El Arte de la Seducción

Hace miles de años, el poder se conquistaba principalmente mediante
la violencia física, y se mantenía con la fuerza bruta. No había
necesidad de sutileza; un rey o emperador debía ser inmisericorde.
Sólo unos cuantos selectos tenían poder, pero en este esquema de cosas
nadie sufría más que las mujeres. No tenían manera de competir,
ningún arma a su disposición con que lograr que un hombre hiciera lo
que ellas querían, política y socialmente, y aun en el hogar.
Claro que los hombres tenían una debilidad: su insaciable deseo de
sexo. Una mujer siempre podía jugar con este deseo; pero una vez que
cedía al sexo, el hombre recuperaba el control. Y si ella negaba el
sexo, él simplemente podía voltear a otro lado, o ejercer la fuerza.
¿Qué había de bueno en un poder tan frágil y pasajero? Aún así, las
mujeres no tenían otra opción que someterse. Pero hubo algunas con
tal ansia de poder que, a la vuelta de los años y gracias a su enorme
inteligencia y creatividad, inventaron una manera de alterar
completamente esa dinámica, con lo que produjeron una forma de
poder más duradera y efectiva.
Esas mujeres —como Betsabé, del Antiguo Testamento; Helena de
Troya; la sirena china Hsi Shi, y la más grande de todas, Cleopatra—
inventaron la seducción. Primero atraían a un hombre por medio de
una apariencia tentadora, para lo que ideaban su maquillaje y
ornamento, a fin de producir la imagen de una diosa hecha carne. Al
exhibir únicamente indicios de su cuerpo, excitaban la imaginación de
un hombre, estimulando así el deseo no sólo de sexo, sino también de
algo mayor: la posibilidad de poseer a una figura de la fantasía.
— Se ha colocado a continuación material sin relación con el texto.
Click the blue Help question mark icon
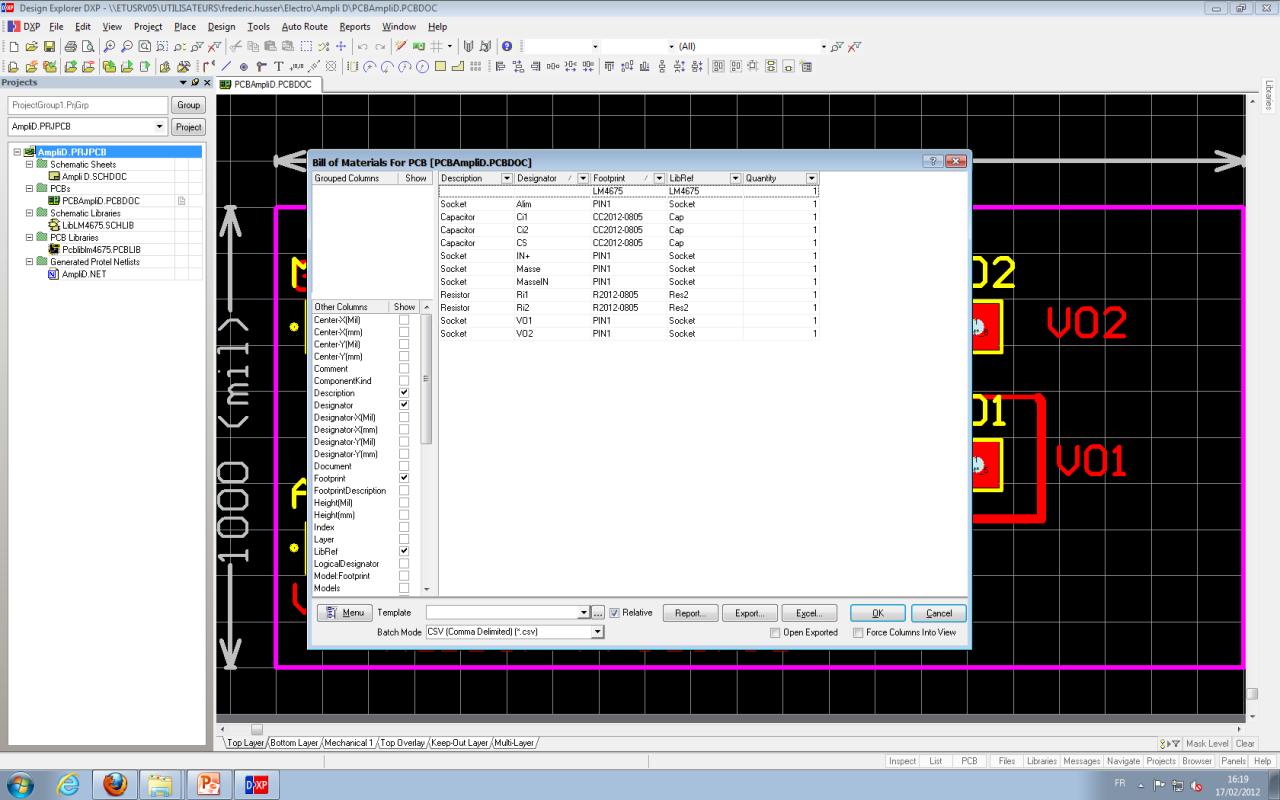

Una
vez que obtenían el interés de sus víctimas, estas mujeres las inducían
a abandonar el masculino mundo de la guerra y la política y a pasar
tiempo en el mundo femenino, una esfera de lujo, espectáculo y placer.
También podían literalmente descarriarla, llevándolas de viaje, como
Cleopatra indujo a Julio César a viajar por el Nilo. Los hombres se
aficionaban a esos placeres sensuales y refinados: se enamoraban. Pero
después, invariablemente, las mujeres se volvían frías e indiferentes, y
confundían a sus víctimas. Justo cuando los hombres querían más, les
eran retirados sus placeres. Esto los obligaba a perseguirlos, y a
probarlo todo para recuperar los favores que alguna vez habían
saboreado, con lo que se volvían débiles y emotivos. Los hombres,
dueños de la fuerza física y el poder social —como el rey David, el
troyano París, Julio César, Marco Antonio y el rey Fu Chai—, se veían
convertidos en esclavos de una mujer.
En medio de la violencia y la brutalidad, esas mujeres hicieron de la
seducción un arte sofisticado, la forma suprema del poder y la
persuasión. Aprendieron a influir en primera instancia en la mente,
estimulando fantasías, logrando que un hombre siempre quisiera más,
creando pautas de esperanza y desasosiego: la esencia de la seducción.
Su poder no era físico sino psicológico; no enérgico, sino indirecto y
sagaz. Esas primeras grandes seductoras eran como generales que
planeaban la destrucción de un enemigo; y, en efecto, en descripciones
antiguas la seducción suele compararse con una batalla, la versión
femenina de la guerra. Para Cleopatra, fue un medio para consolidar
un imperio. En la seducción, la mujer no era ya un objeto sexual
pasivo; se había vuelto un agente activo, una figura de poder.